Missed Work Because of Migraine?

So often, employees must call into work sick or use precious vacation time because of the debilitating effects of a migraine. 

Yet, so many have never experienced a migraine attack before and do not understand the serious nature of this disease. Have you ever had to miss a day of work because of a migraine attack, and your employer did not understand? Employers and coworkers may think, “Oh it is just a headache. They can totally make it in.” Yet, you know the truth. You know that migraine means way more than just a headache.

Many people diagnosed with migraine struggle to find fast and lasting relief. In particular, those who have light as a migraine trigger can be greatly impacted when working in a traditional office setting. 

So what can you do?

Be proactive

People experiencing migraine have often noted that by proactively wearing blue light protective lenses, they have experienced a reduction in migraine attacks, and relief from headaches and visual eye strain associated with triggering light. 

There is also stress-relief that comes from taking action to protecting your eyes. When you are less worried about having a migraine attack, it can actually work to reduce your instance of having one. When you are stressed, you have higher cortisol (the stress hormone). You can also have tension in your neck, back, head, and jaw. Yet, when you know you are taking steps to protect yourself, you are less likely to experience an attack.

Address your lighting

If your workspace has fluorescent or LED lighting, speak to your employer.

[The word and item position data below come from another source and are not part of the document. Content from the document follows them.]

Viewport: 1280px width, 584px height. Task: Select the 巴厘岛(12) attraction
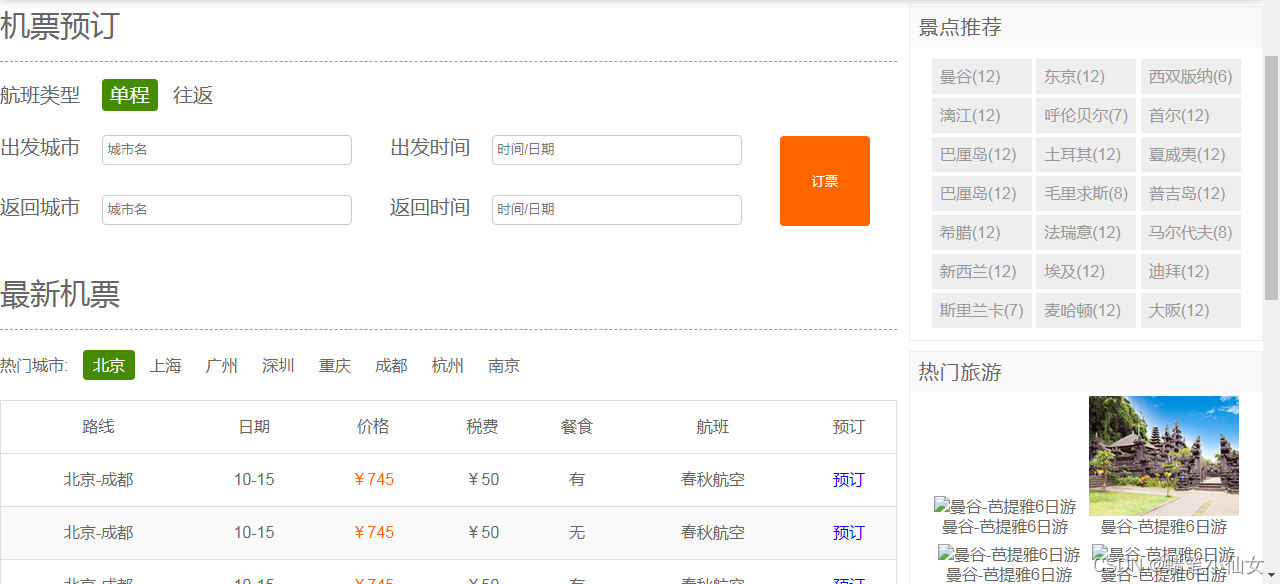click(981, 154)
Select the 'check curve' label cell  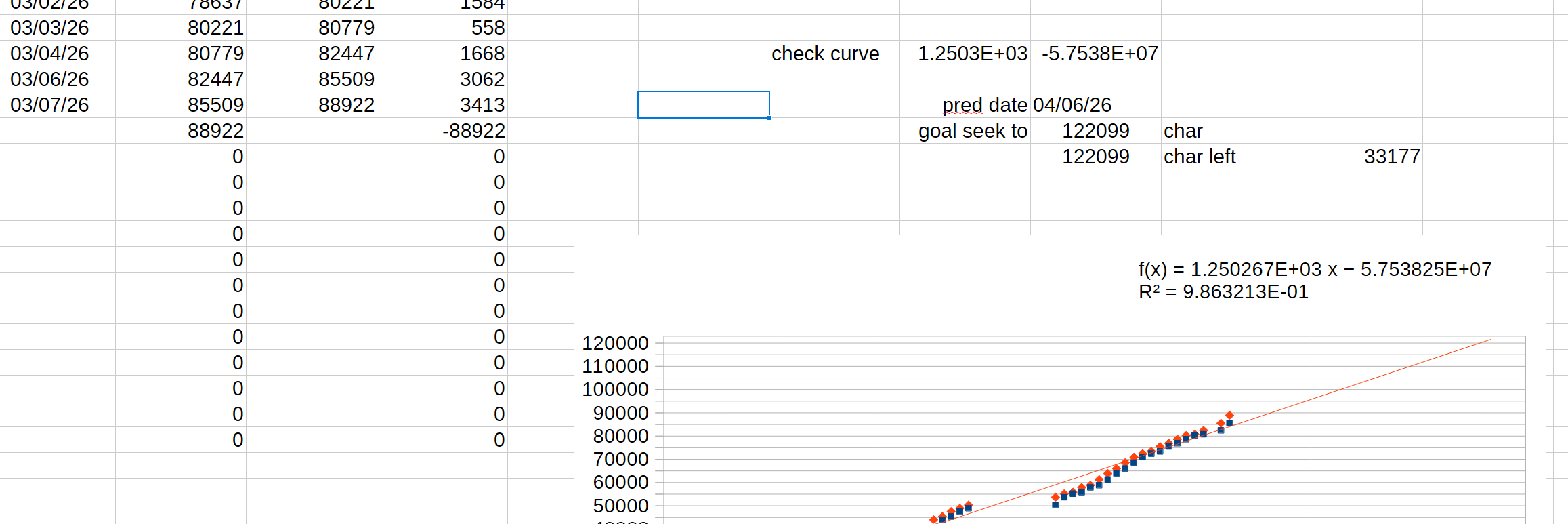[x=825, y=54]

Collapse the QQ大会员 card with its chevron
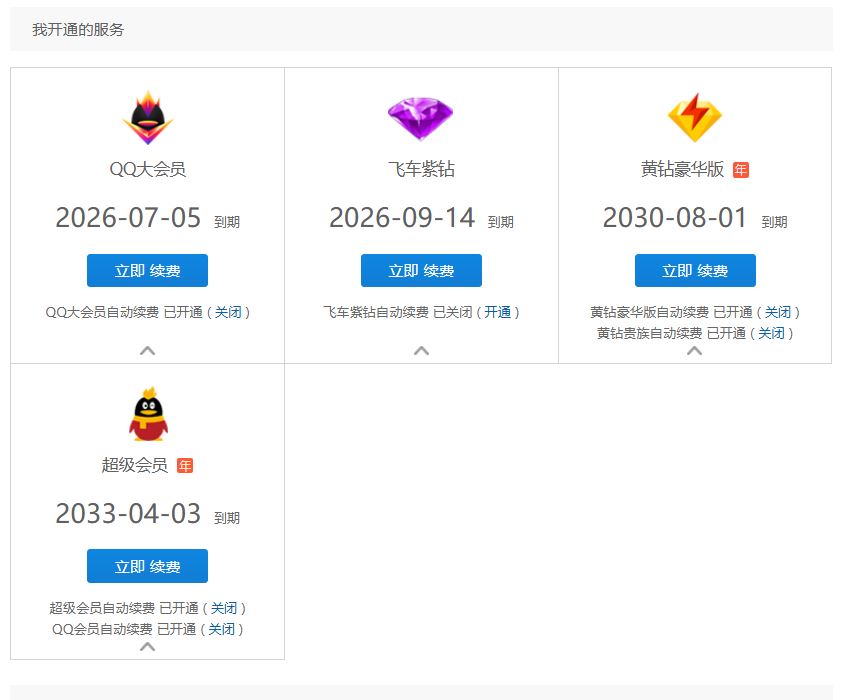(147, 349)
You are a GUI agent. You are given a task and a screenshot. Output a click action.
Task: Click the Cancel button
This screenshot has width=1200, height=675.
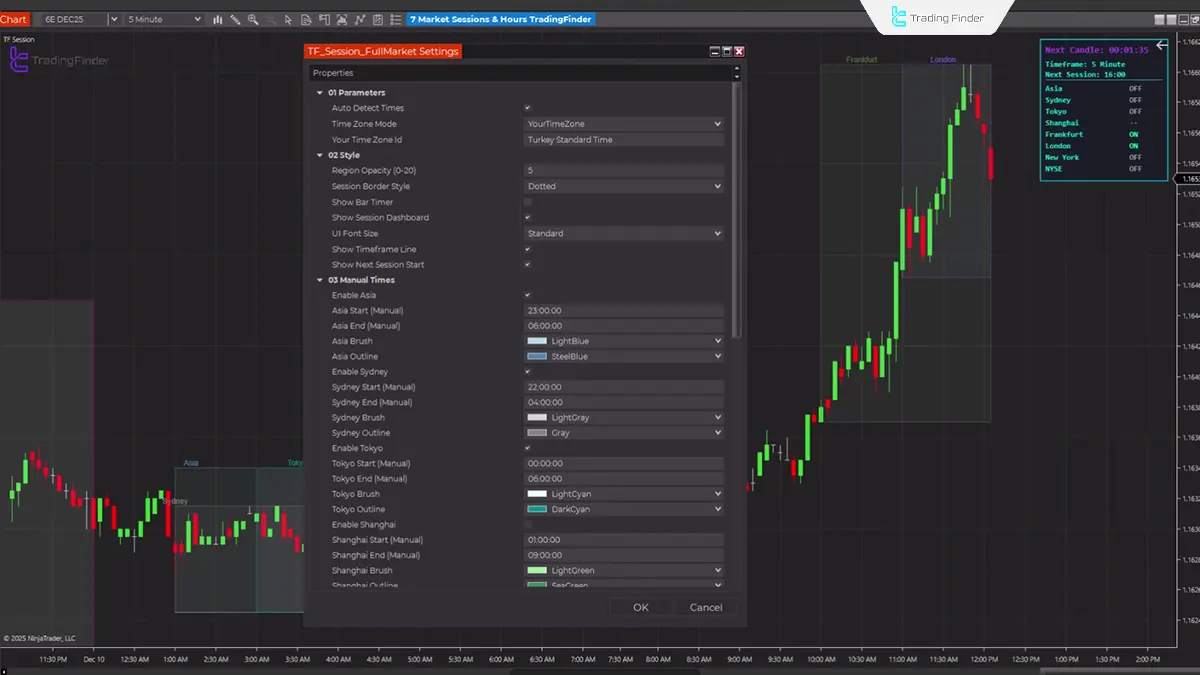(705, 607)
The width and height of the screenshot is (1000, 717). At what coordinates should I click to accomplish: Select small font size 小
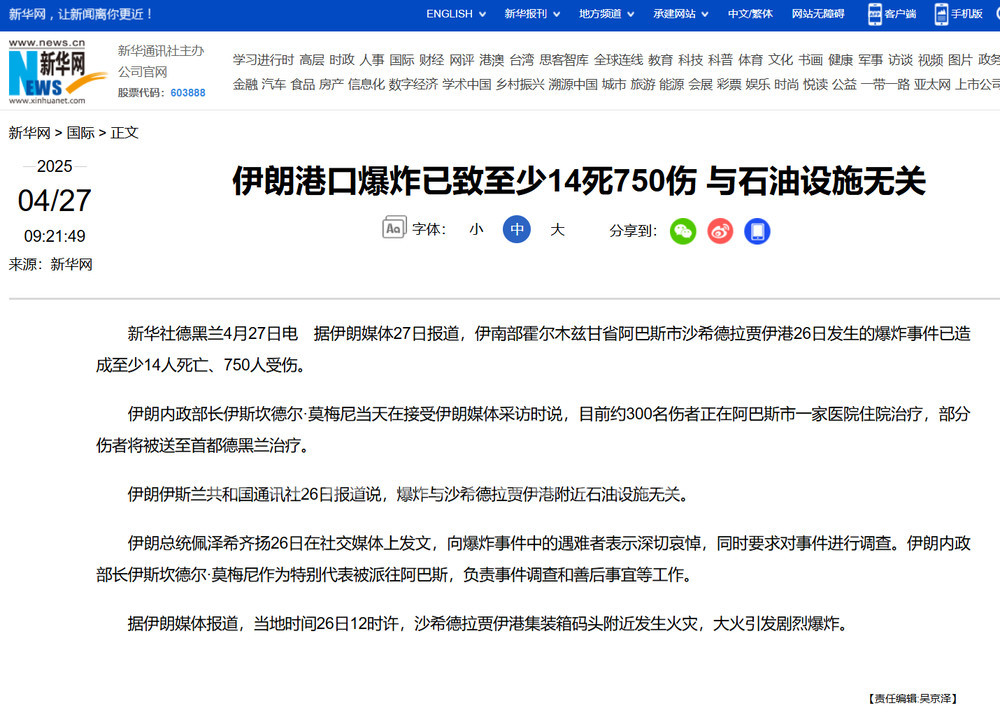476,230
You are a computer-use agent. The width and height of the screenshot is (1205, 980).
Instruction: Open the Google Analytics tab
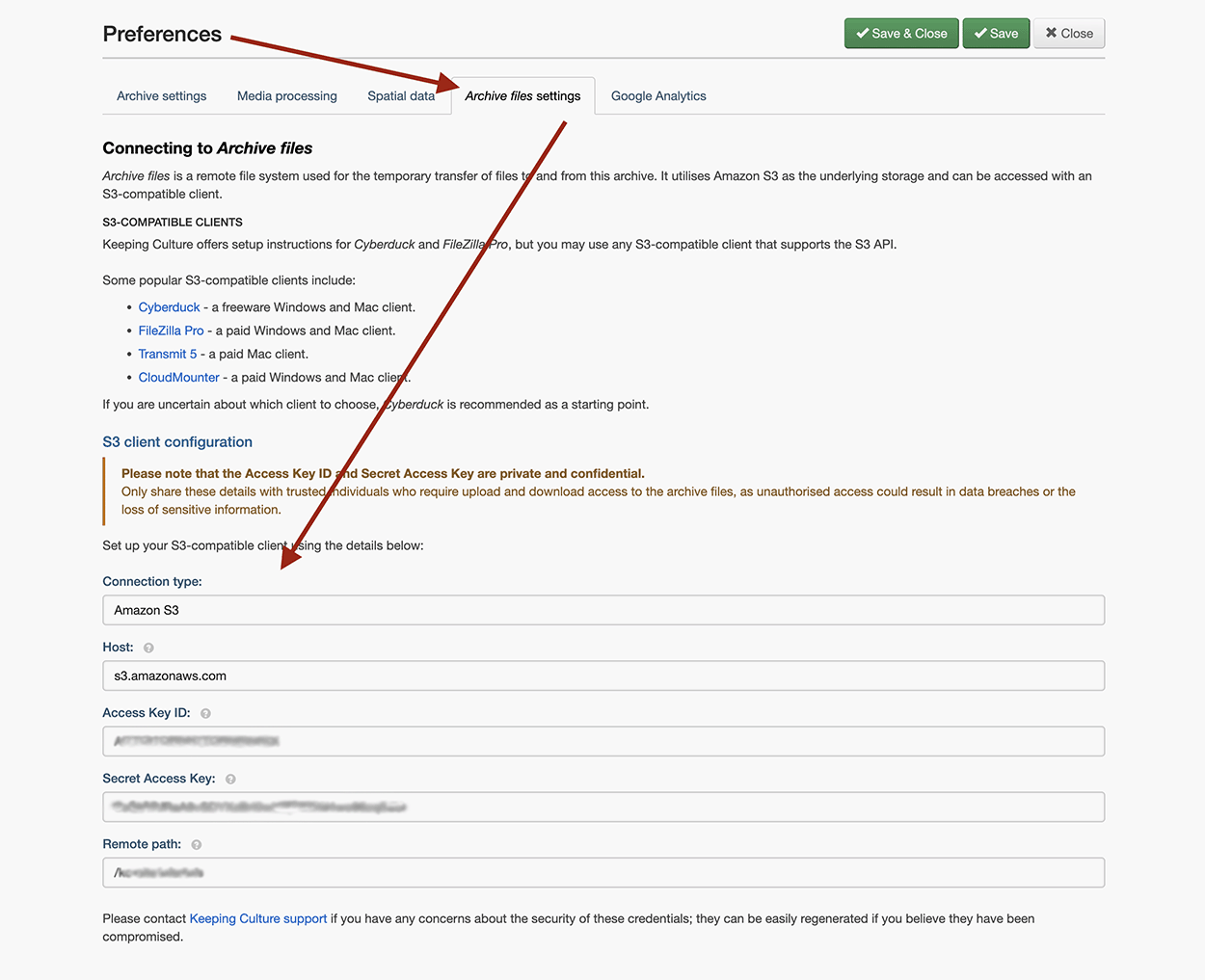pos(658,96)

They will likely work with you to adjust the lighting, especially if they realize that the lighting is contributing to the cause of migraines to their employees. 

The employer will get much more value out of you being in the office, compared to home, ill. Perhaps they can change out the lighting or you can add in lamps or desk lighting that won’t be so triggering.

Along with being mindful of the triggering light, we should also be mindful of the foods we eat, and the scents we are exposed to that could potentially cause an attack.